++++ PROVIDED DATA
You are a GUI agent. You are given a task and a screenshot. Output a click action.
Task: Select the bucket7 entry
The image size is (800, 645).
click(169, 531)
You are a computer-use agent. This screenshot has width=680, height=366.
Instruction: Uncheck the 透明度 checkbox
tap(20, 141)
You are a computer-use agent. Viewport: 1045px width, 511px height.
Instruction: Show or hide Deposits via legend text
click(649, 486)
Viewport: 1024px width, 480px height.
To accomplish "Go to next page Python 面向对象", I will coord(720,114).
++++++++
++++ PROVIDED DATA
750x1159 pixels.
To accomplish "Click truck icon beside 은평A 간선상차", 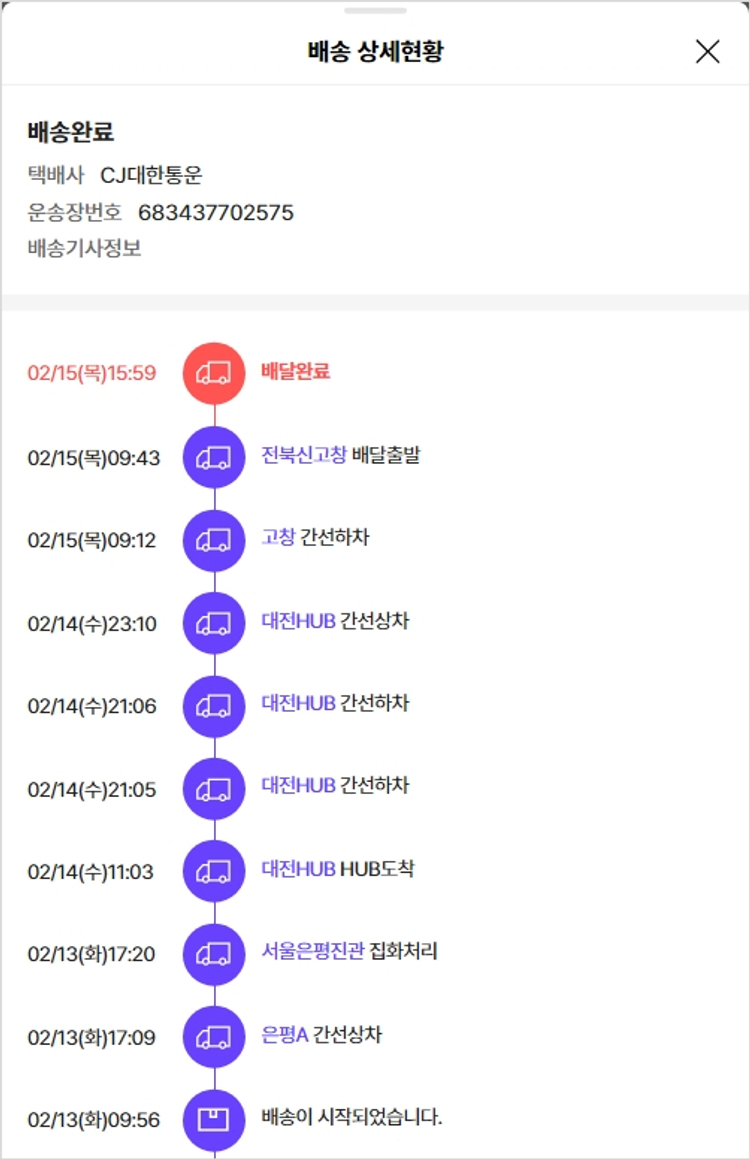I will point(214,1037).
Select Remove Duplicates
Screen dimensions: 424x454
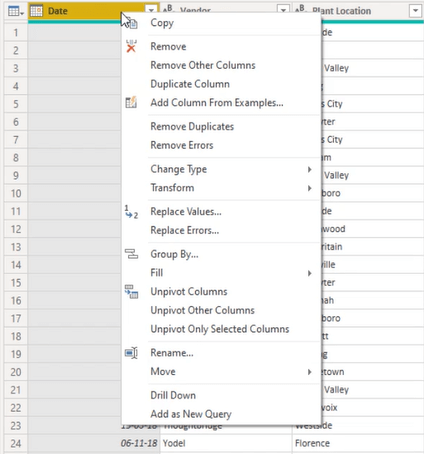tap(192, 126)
++++++++
++++ PROVIDED DATA
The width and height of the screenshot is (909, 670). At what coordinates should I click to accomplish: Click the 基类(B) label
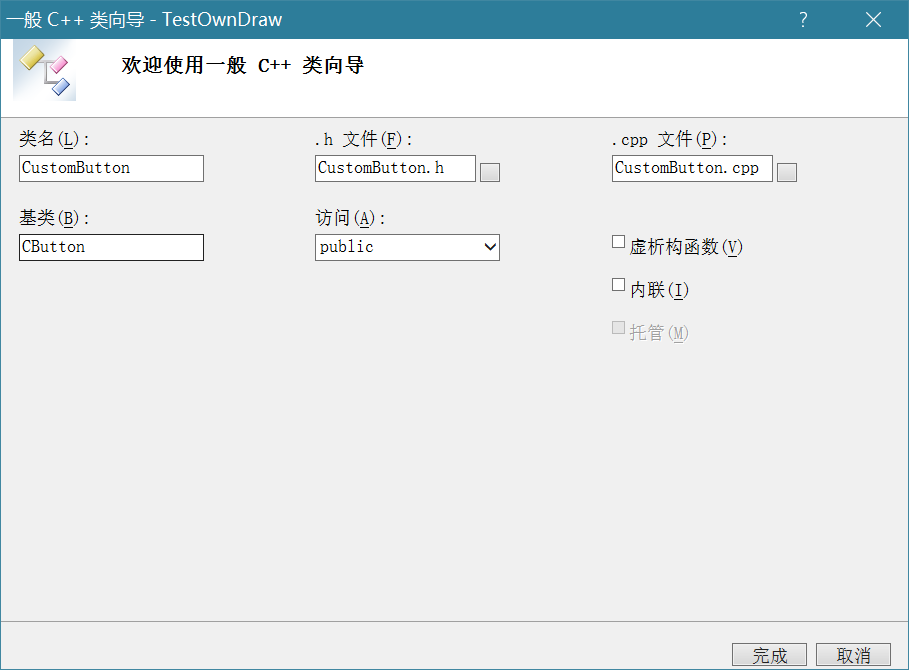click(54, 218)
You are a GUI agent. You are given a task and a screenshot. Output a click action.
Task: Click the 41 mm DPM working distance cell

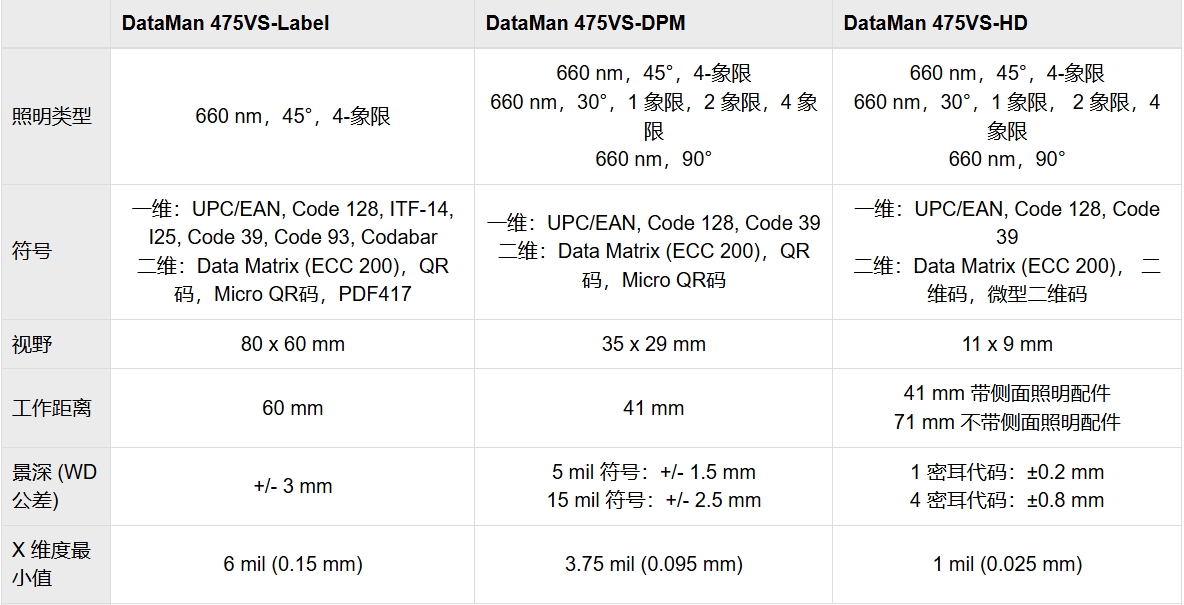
++++++++
WHAT IS EXPECTED: Copy out, in full, each line of the records above that contains the word "screenshot".

CORRECT RESULT:
You are a GUI agent. You are given a task and a screenshot. Output a click action.
You are a computer-use agent. This screenshot has width=680, height=366.
The width and height of the screenshot is (909, 670). At what coordinates should I click to accomplish: Click the 基类(B) label
You are a GUI agent. You are given a task and a screenshot. Output a click action.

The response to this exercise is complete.